Task statement ▸ Every record must be given again word for word; no picture belongs in the copy.

Input data ▸
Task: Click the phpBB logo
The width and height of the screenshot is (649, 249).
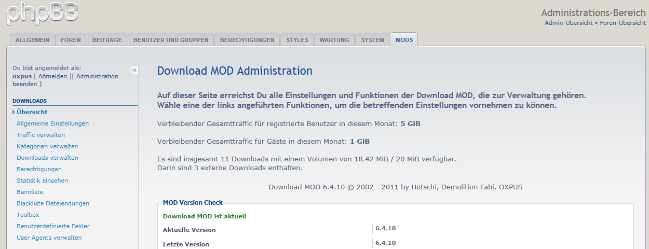Action: tap(42, 12)
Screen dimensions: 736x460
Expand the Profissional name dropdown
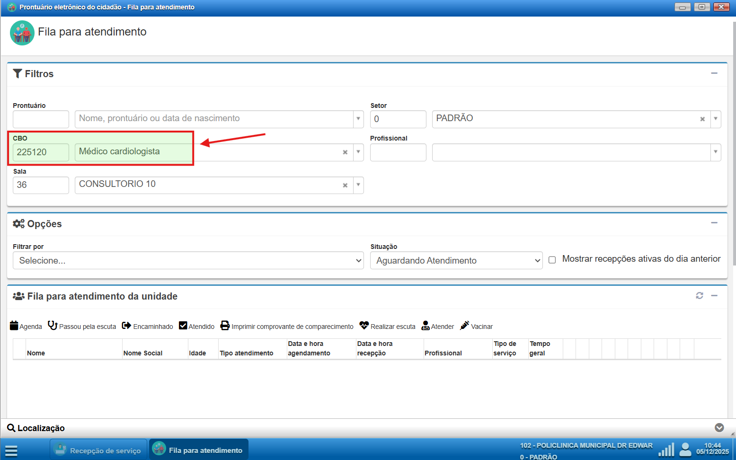pyautogui.click(x=715, y=152)
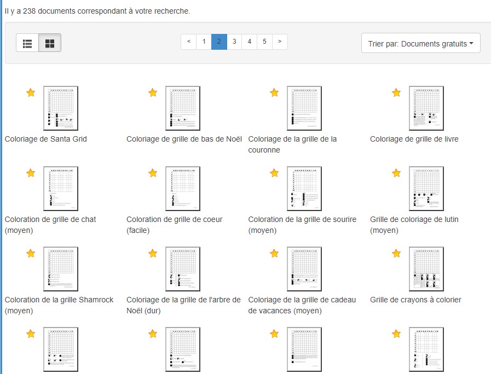
Task: Click star icon beside Coloriage de Santa Grid
Action: (31, 93)
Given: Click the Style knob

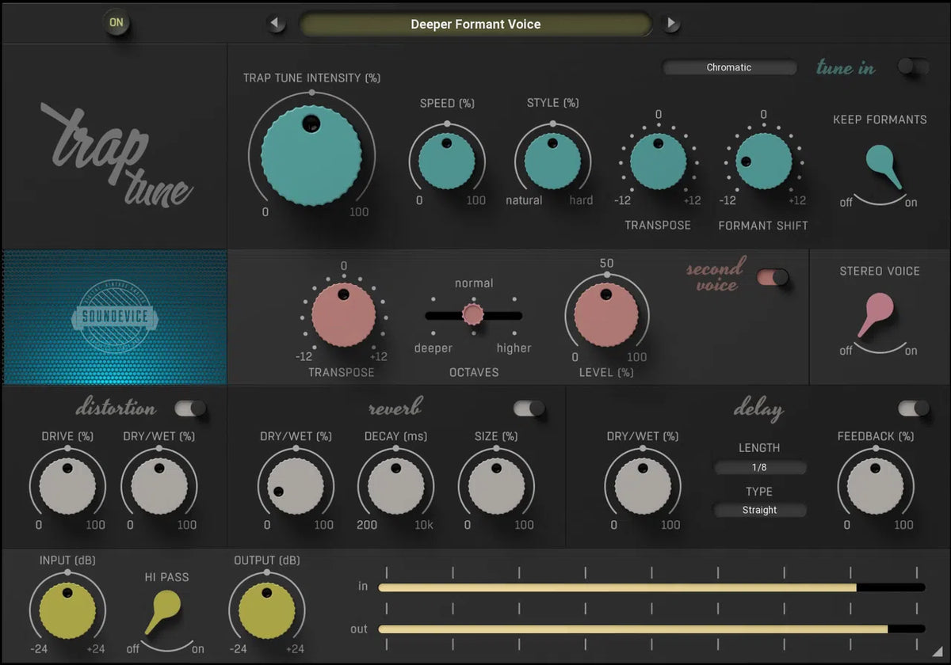Looking at the screenshot, I should (x=552, y=160).
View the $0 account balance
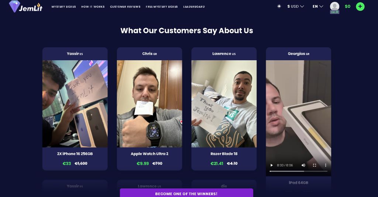Image resolution: width=378 pixels, height=197 pixels. click(x=348, y=7)
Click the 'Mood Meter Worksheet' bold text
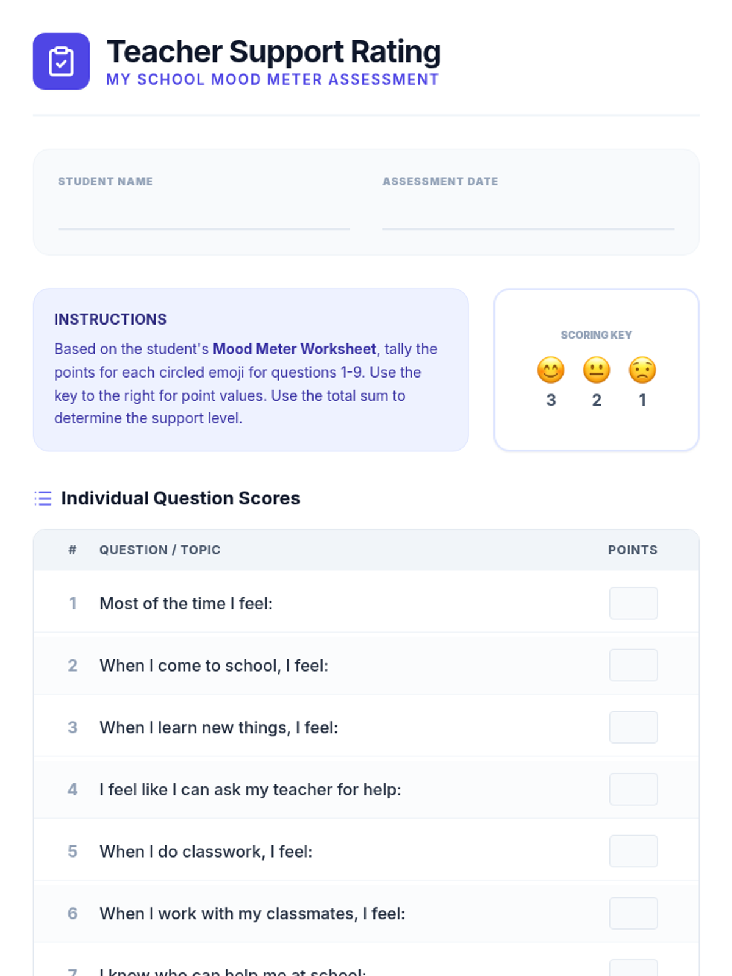Image resolution: width=732 pixels, height=976 pixels. 294,349
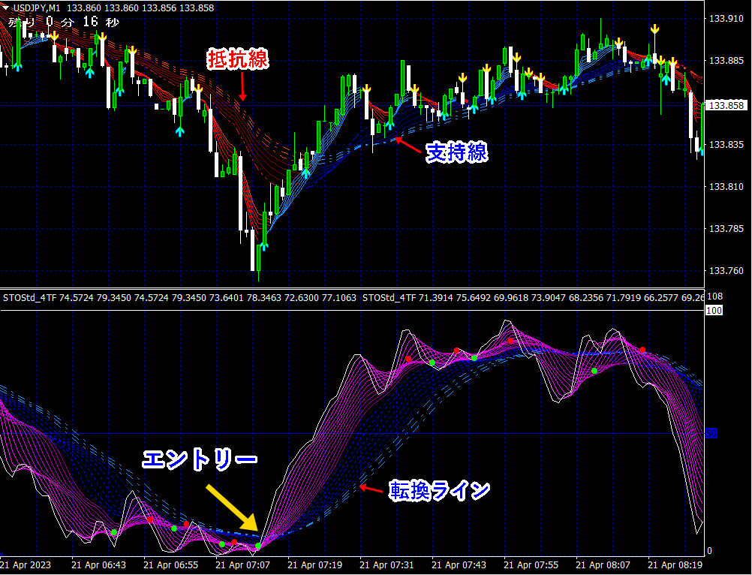Select the 転換ライン text label
752x575 pixels.
(x=439, y=491)
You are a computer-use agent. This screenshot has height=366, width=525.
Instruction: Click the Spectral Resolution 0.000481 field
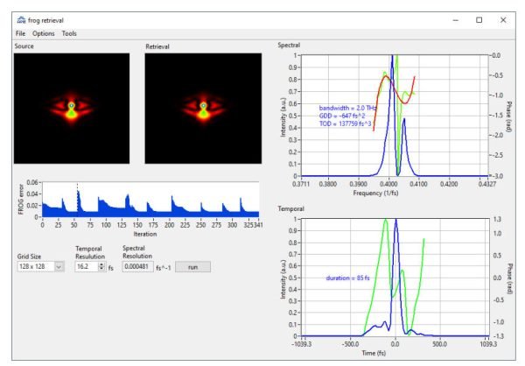pyautogui.click(x=137, y=267)
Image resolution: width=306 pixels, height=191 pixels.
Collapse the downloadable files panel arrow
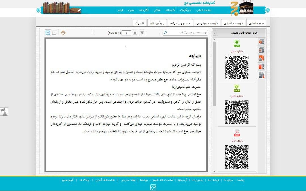(x=214, y=33)
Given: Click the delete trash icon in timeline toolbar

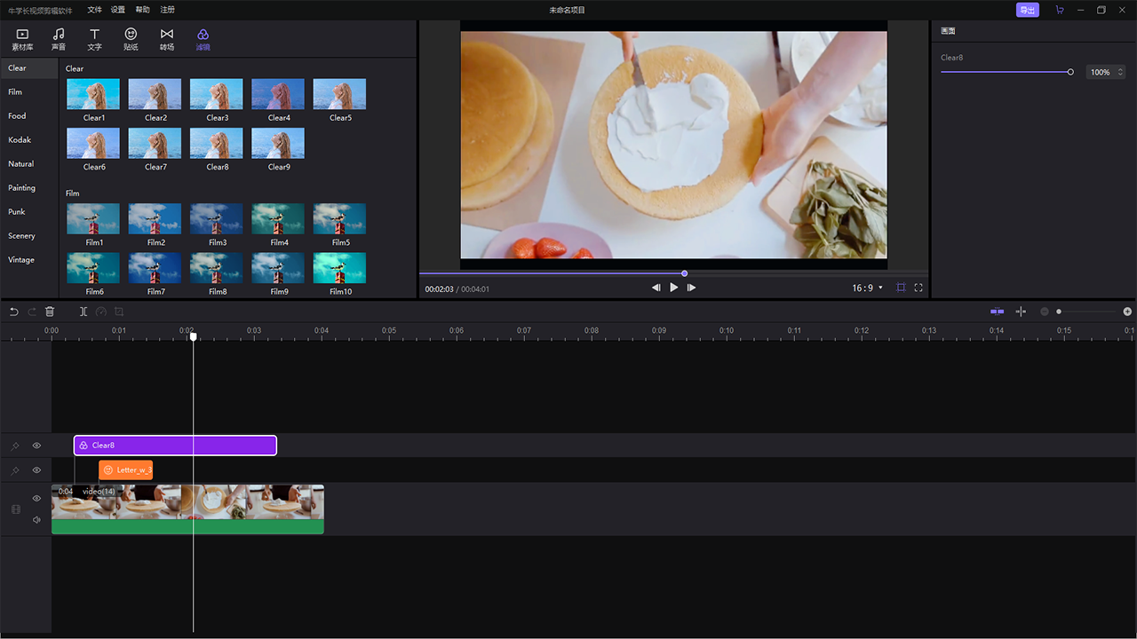Looking at the screenshot, I should tap(50, 312).
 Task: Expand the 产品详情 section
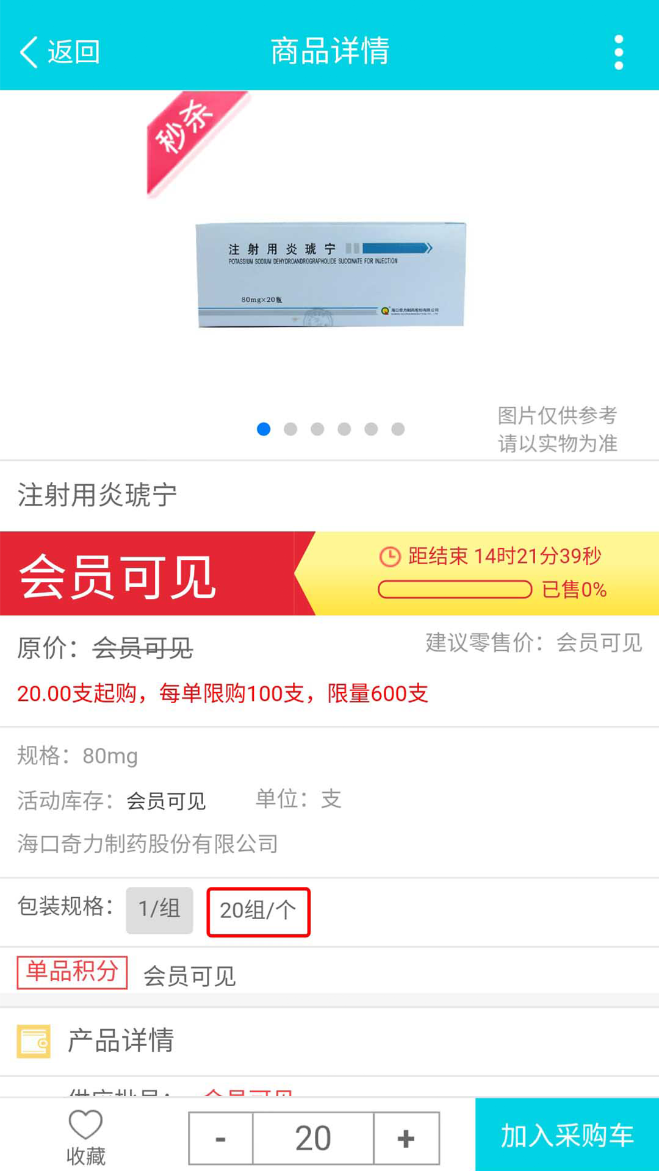coord(330,1041)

Answer below ▸
Task: Click the phpBB logo
The width and height of the screenshot is (649, 249).
Action: tap(42, 12)
Screen dimensions: 736x460
Expand the Profissional name dropdown
pyautogui.click(x=715, y=152)
Task: Click star icon beside Coloriage de Santa Grid
Action: (31, 93)
Given: Click the Style knob

Looking at the screenshot, I should (x=552, y=160).
View the $0 account balance
Image resolution: width=378 pixels, height=197 pixels. click(x=348, y=7)
Click the 'Mood Meter Worksheet' bold text
Image resolution: width=732 pixels, height=976 pixels. 294,349
Select the 転換ライン text label
752x575 pixels.
(x=439, y=491)
You are a computer-use agent. This screenshot has height=366, width=525.
Instruction: Click the Spectral Resolution 0.000481 field
pyautogui.click(x=137, y=267)
Image resolution: width=306 pixels, height=191 pixels.
Collapse the downloadable files panel arrow
(x=214, y=33)
Given: Click the delete trash icon in timeline toolbar

Looking at the screenshot, I should tap(50, 312).
 Task: Expand the 产品详情 section
coord(330,1041)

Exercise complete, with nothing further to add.